DESCRIPTION OF THE TASK » Please reproduce the records below word for word, omitting the pictures.

TASK INPUT »

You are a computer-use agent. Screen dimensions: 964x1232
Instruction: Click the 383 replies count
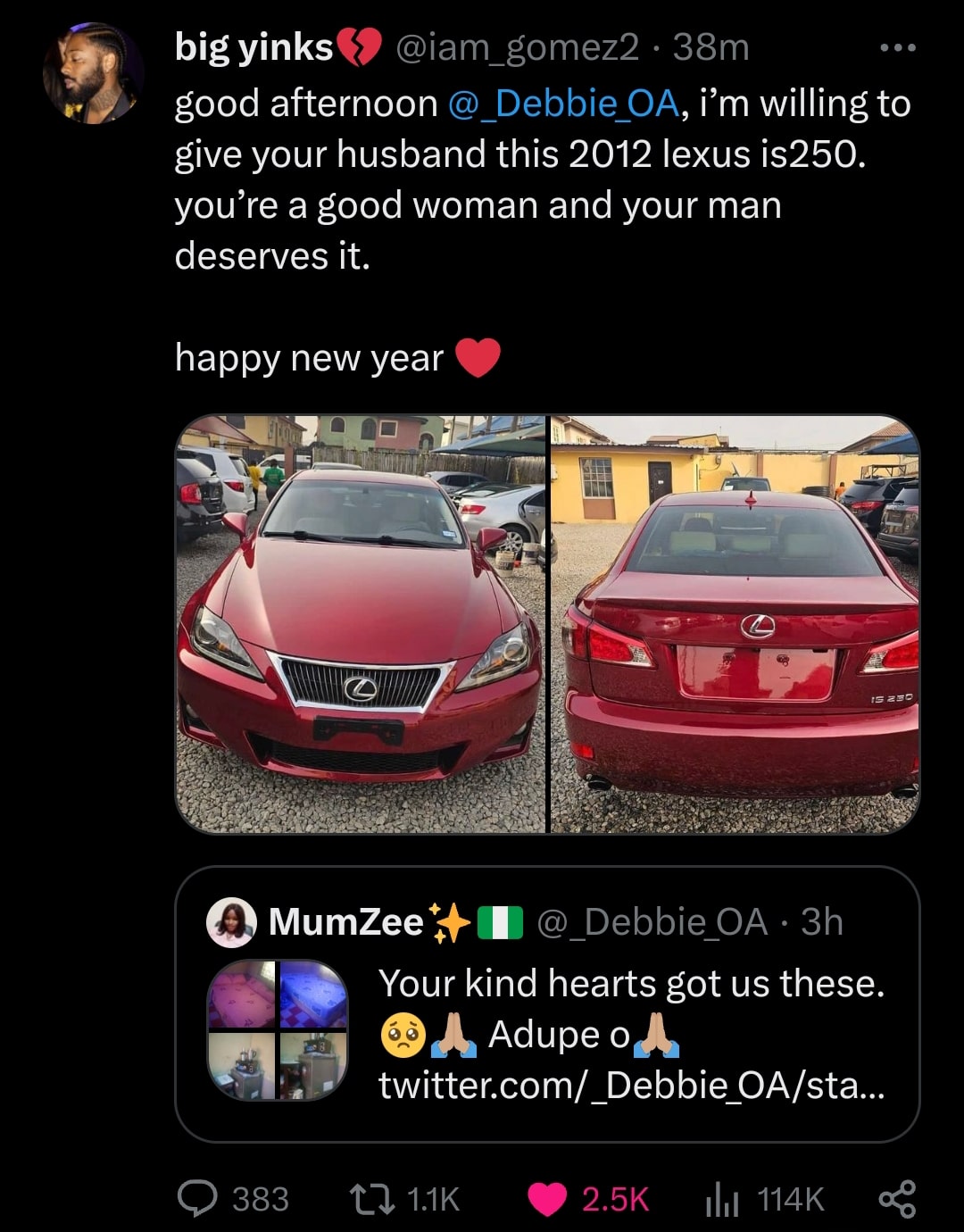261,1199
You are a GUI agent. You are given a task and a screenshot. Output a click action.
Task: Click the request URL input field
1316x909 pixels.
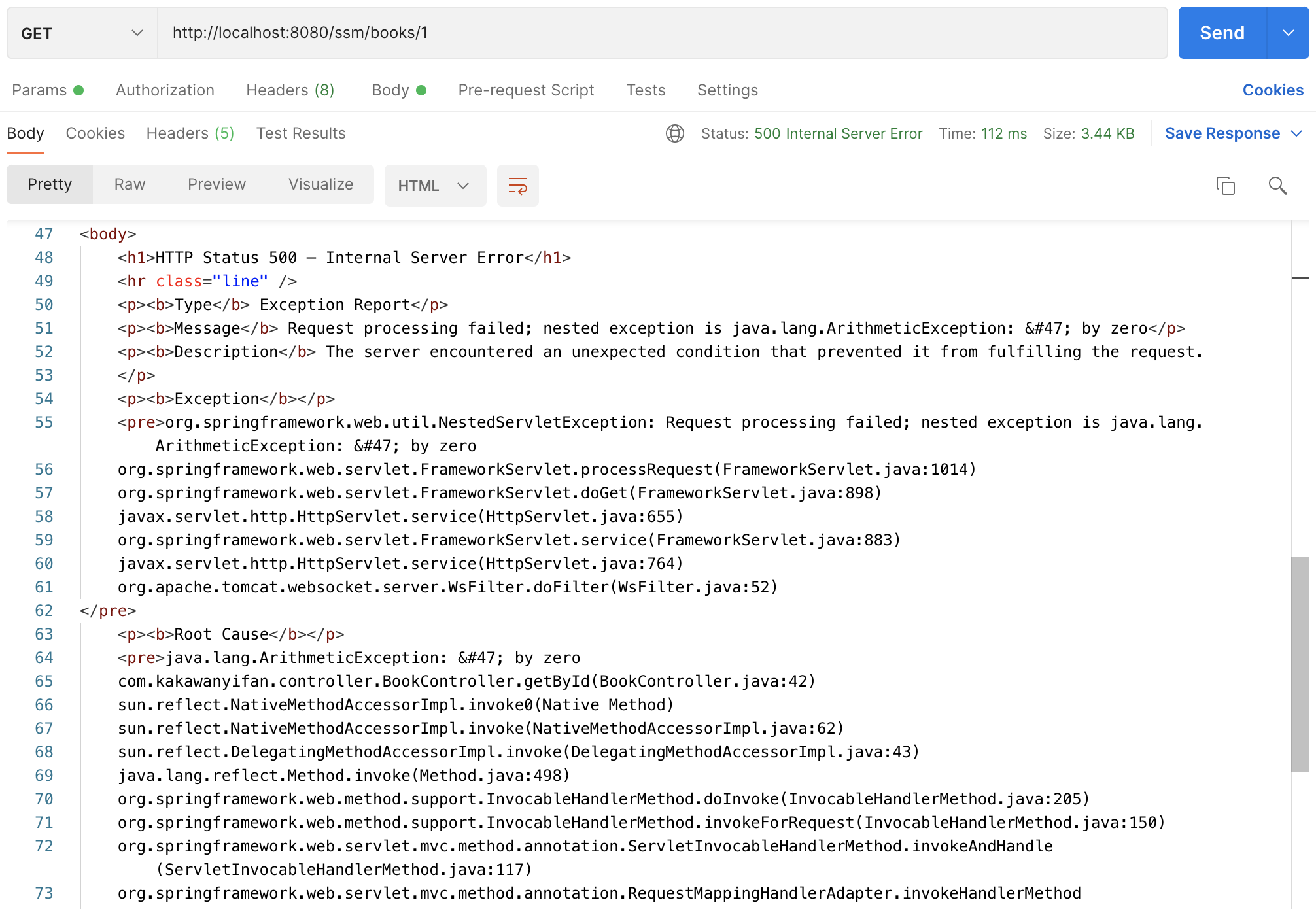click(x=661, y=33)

RIGHT ANSWER »
You are a computer-use agent. Screen dimensions: 964x1232
Instruction: Click the 383 replies count
261,1199
You are a GUI agent. You are given a task and a screenshot. Output a click action.
Task: Click the request URL input field
1316x909 pixels.
click(x=661, y=33)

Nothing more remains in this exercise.